REQUESTS:
- 1) In the hay supply forum thread, rewrite the passage starting at "## Tim/South (Dec" and ending at "earned it !", changing "helpful personality" to "friendly personality".
- 2) Answer these questions about the hay supply forum thread:
(a) How many stores are in the farm store chain whose purchasing director met with dbergh?
(b) How many acres did dbergh's project start with six years earlier?
(c) What did the dairy say about the first truckload askinner sent?

DOCUMENT EXCERPT:
======
# New Customer!



## dbergh (Jun 3, 2010)

Wife and I had a meeting with the Corporate Purchasing Director of a 12 store chain of farm stores yesterday and we agreed on a commitment to supply our local store with Alfalfa and Grass /Alfalfa hay going forward. Depending on how things go with some of their other suppliers we may get quite a bit more additional volume in the future assuming both sides are comfortable with the situation. Quite exciting for us since our original intent when we started this project 6 years ago with 7 acres was only to feed a few cows! Never dreamed it would morph into this but it has been an incredible ride so far and keeps getting better!







Should give us the additional volume and cash flow to start putting in some covered storage and add some newer and better equipment that I have wanted and needed for the past couple of years but couldn't quite justify.


----------



## swmnhay (Jun 13, 2008)

*Congrats!!Always nice to have a big steady customer.*


----------



## askinner (Nov 15, 2010)

Congratulations! There's no better feeling, I had an enquiry from a dairy a few weeks back, to supply dairy quality alfalfa rounds. I sent the first truck load last week, and they called me a couple of days back to say it was the best hay they've ever fed, and their cows loved it. They have now committed to take whatever I can produce.


----------



## Tim/South (Dec 12, 2011)

It is a good feeling when buyers see your product as well enough to sell themselves and know it will represent them well.

Congratulations.


----------



## JD3430 (Jan 1, 2012)

Good for you. I can tell by your helpful personality why they would give that to you. You earned it !


----------



## Teslan (Aug 20, 2011)
======
STORED RECORDS:

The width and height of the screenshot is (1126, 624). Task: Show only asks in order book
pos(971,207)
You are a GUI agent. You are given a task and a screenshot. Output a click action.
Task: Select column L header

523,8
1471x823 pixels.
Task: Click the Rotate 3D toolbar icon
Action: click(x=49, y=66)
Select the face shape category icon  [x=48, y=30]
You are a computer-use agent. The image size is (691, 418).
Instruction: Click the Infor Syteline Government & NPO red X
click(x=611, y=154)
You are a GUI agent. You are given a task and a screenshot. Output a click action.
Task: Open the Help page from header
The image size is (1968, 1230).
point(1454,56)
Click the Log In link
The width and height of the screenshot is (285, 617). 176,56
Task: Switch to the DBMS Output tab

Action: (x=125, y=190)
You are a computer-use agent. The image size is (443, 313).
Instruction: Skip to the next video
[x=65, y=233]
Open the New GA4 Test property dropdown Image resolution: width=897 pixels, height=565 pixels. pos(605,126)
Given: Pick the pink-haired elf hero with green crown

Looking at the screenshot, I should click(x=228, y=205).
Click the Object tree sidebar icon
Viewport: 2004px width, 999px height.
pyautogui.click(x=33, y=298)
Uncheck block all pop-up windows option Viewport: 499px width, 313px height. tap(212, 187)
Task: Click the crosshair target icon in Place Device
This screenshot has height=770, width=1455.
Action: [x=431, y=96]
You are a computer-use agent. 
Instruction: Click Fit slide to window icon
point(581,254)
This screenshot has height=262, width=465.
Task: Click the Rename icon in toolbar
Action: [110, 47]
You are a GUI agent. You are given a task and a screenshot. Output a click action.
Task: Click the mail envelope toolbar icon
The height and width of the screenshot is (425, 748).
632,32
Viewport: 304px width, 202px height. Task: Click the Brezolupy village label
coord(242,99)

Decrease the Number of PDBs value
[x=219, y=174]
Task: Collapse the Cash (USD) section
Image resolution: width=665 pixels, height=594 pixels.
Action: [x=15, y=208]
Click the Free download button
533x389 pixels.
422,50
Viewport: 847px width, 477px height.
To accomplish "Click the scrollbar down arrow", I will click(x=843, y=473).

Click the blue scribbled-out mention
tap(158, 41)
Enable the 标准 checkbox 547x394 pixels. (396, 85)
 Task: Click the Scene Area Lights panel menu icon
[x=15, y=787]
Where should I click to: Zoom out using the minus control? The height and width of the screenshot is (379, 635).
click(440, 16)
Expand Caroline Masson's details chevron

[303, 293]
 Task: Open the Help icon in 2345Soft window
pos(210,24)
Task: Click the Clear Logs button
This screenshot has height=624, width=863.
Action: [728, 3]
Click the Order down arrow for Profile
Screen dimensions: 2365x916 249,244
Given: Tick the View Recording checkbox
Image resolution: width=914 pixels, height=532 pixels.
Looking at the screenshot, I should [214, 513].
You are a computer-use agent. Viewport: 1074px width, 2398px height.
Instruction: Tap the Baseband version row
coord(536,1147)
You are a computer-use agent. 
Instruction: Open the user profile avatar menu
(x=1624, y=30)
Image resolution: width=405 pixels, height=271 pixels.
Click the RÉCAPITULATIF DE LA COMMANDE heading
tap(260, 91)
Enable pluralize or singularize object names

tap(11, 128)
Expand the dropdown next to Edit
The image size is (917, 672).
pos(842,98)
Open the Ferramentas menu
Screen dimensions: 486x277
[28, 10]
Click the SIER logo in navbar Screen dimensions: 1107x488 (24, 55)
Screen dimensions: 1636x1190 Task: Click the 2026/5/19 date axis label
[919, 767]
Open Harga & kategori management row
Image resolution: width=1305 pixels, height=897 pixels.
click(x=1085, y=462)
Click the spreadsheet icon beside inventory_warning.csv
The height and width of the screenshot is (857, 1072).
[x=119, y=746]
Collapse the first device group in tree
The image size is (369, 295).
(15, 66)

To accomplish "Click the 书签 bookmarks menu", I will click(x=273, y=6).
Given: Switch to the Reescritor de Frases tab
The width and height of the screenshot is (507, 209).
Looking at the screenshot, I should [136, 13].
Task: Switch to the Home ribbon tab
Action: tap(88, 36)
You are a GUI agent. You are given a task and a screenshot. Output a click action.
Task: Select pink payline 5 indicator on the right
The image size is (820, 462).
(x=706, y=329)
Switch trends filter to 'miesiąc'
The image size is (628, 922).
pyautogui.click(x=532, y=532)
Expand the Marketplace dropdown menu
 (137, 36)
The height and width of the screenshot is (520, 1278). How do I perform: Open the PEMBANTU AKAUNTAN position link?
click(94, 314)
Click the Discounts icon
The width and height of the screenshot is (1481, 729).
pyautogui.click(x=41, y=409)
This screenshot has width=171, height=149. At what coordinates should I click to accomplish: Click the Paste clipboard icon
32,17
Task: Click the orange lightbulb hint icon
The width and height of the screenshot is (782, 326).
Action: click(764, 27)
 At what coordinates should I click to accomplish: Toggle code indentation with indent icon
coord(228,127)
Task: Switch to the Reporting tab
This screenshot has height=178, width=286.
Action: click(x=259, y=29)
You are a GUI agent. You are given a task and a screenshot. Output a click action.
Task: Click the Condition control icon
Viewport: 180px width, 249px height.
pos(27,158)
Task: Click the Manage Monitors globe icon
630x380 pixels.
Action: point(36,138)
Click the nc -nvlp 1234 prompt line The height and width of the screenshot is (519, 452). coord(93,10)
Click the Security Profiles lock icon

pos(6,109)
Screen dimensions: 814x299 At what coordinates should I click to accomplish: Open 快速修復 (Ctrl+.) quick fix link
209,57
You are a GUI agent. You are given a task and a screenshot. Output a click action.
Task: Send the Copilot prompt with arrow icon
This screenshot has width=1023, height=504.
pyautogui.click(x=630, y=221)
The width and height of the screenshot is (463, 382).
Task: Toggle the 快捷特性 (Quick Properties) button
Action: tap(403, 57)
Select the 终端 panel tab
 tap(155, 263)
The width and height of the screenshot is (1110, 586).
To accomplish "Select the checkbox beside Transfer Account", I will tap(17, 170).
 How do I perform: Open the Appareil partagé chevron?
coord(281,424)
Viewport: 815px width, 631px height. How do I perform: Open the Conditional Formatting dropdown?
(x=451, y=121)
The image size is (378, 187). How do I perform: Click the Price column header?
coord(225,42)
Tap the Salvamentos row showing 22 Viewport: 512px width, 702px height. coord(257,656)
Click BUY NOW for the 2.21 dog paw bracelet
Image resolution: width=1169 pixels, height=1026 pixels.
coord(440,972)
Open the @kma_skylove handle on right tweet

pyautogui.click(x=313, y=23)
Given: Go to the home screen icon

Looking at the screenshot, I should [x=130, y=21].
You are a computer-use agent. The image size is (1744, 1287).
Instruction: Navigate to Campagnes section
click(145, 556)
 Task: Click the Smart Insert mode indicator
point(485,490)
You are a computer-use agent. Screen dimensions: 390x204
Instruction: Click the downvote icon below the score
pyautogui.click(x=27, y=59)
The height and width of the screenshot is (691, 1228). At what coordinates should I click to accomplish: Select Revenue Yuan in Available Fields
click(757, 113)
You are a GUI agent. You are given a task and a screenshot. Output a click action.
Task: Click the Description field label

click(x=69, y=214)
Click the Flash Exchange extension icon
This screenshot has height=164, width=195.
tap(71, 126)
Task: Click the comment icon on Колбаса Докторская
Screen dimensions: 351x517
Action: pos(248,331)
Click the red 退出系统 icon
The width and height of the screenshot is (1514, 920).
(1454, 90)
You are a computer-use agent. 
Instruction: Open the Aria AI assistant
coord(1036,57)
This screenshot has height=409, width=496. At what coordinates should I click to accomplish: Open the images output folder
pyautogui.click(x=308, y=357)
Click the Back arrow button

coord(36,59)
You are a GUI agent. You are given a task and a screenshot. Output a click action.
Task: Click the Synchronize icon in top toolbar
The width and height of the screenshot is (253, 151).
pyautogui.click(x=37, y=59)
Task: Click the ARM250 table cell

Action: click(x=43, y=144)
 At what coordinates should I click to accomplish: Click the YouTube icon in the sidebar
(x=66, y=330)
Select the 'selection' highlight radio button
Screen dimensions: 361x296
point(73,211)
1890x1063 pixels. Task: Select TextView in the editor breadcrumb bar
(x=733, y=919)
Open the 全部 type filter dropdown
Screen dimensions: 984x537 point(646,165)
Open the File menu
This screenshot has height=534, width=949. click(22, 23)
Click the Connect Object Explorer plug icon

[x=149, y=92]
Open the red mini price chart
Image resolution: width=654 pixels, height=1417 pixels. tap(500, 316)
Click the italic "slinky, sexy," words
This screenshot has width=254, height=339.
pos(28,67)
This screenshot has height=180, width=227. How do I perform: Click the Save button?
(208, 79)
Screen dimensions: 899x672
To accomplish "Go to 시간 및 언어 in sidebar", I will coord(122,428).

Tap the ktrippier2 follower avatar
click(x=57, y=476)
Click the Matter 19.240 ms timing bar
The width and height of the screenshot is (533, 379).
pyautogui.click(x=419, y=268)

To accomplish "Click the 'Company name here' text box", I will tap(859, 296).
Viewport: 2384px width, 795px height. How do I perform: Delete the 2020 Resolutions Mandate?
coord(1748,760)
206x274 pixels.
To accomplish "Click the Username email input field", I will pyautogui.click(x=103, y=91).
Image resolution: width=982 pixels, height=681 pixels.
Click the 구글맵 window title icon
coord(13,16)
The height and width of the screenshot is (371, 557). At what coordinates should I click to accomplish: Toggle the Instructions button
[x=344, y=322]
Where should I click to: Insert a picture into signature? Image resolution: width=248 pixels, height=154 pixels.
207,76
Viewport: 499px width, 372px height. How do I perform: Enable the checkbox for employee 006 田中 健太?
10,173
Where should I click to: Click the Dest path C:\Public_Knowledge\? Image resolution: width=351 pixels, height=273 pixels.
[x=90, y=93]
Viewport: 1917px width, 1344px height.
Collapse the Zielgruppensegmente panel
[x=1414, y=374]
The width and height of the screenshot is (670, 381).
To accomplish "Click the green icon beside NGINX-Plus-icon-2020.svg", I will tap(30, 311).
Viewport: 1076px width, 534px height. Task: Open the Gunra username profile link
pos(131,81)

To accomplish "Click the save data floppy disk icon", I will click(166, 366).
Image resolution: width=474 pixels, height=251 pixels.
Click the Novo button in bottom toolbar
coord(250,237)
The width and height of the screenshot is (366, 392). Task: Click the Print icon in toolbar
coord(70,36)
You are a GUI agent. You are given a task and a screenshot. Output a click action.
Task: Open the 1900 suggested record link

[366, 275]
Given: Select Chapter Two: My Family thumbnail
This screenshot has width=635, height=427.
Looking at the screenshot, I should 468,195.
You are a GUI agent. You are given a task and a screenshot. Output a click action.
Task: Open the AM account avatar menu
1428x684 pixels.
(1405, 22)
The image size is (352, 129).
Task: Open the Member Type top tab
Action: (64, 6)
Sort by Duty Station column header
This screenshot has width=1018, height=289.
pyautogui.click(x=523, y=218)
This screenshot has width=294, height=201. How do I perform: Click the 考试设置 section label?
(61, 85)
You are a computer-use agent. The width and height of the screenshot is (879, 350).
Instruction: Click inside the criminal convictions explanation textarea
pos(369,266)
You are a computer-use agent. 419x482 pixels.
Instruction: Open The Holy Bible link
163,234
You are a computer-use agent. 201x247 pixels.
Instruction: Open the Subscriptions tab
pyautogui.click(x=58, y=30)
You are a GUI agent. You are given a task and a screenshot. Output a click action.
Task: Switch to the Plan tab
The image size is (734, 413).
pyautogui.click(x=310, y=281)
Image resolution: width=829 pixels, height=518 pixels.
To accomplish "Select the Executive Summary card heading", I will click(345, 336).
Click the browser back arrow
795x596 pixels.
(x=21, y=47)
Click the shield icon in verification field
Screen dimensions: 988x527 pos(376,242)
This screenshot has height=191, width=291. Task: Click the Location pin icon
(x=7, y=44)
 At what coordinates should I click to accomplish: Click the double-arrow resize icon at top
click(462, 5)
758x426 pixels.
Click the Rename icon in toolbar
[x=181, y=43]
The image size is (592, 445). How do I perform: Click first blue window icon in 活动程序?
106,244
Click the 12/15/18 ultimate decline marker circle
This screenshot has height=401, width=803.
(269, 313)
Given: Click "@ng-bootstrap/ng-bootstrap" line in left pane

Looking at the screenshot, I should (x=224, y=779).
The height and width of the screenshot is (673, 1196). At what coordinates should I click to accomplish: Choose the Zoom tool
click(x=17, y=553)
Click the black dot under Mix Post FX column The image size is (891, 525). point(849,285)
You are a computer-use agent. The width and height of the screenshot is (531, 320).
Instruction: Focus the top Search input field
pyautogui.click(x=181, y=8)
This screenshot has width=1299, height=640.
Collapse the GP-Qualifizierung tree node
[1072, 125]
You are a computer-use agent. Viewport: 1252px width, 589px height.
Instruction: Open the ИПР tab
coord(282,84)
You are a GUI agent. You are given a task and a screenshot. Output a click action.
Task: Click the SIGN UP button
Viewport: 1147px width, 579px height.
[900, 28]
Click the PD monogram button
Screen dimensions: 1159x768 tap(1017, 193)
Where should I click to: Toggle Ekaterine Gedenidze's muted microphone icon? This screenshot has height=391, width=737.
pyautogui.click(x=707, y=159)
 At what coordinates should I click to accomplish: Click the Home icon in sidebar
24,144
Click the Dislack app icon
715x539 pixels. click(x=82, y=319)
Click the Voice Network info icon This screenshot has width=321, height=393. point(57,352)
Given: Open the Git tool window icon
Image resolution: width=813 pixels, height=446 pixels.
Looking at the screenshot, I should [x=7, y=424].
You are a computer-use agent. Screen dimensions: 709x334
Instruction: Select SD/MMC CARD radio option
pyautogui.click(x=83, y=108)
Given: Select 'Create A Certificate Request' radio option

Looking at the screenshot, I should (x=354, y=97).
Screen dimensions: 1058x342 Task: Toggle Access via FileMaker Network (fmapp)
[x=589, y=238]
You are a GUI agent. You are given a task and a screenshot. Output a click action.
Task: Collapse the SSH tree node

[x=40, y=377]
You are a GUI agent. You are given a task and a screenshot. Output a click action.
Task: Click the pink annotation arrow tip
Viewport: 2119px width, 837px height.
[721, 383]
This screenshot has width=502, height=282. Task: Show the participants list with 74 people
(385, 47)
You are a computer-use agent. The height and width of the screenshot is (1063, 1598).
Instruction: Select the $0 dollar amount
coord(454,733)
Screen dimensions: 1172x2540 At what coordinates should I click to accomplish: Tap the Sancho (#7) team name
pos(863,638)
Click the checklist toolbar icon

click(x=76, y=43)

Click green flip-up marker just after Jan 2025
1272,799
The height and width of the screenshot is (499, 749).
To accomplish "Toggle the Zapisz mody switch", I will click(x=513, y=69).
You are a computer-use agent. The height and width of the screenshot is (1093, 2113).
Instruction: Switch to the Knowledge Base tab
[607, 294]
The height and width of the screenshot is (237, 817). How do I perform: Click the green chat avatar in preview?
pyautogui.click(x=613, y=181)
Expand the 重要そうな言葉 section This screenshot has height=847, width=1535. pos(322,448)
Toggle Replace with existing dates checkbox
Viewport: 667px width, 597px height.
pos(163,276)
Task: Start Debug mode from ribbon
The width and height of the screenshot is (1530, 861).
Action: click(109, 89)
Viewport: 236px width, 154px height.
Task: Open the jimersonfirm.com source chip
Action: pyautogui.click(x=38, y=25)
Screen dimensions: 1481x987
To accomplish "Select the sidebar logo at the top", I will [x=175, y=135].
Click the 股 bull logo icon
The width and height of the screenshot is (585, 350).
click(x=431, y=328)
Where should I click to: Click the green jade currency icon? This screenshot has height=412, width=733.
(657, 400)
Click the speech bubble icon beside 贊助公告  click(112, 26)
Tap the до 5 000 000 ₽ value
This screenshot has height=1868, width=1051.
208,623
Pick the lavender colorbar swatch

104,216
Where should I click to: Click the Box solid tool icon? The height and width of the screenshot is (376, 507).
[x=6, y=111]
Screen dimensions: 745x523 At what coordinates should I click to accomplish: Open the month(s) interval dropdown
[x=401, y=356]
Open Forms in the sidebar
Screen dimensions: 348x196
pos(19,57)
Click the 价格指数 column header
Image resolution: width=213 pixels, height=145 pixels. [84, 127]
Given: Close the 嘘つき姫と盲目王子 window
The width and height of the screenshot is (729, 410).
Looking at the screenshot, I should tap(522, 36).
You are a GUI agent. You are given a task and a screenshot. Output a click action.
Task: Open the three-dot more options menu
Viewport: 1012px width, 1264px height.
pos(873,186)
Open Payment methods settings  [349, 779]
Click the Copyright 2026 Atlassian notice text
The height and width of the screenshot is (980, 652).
======
SOLUTIONS TO THE TASKS:
- 1)
## Tim/South (Dec 12, 2011)

It is a good feeling when buyers see your product as well enough to sell themselves and know it will represent them well.

Congratulations.


----------



## JD3430 (Jan 1, 2012)

Good for you. I can tell by your friendly personality why they would give that to you. You earned it !

- 2)
(a) 12 stores.
(b) 7 acres.
(c) It was the best hay they had ever fed, and their cows loved it.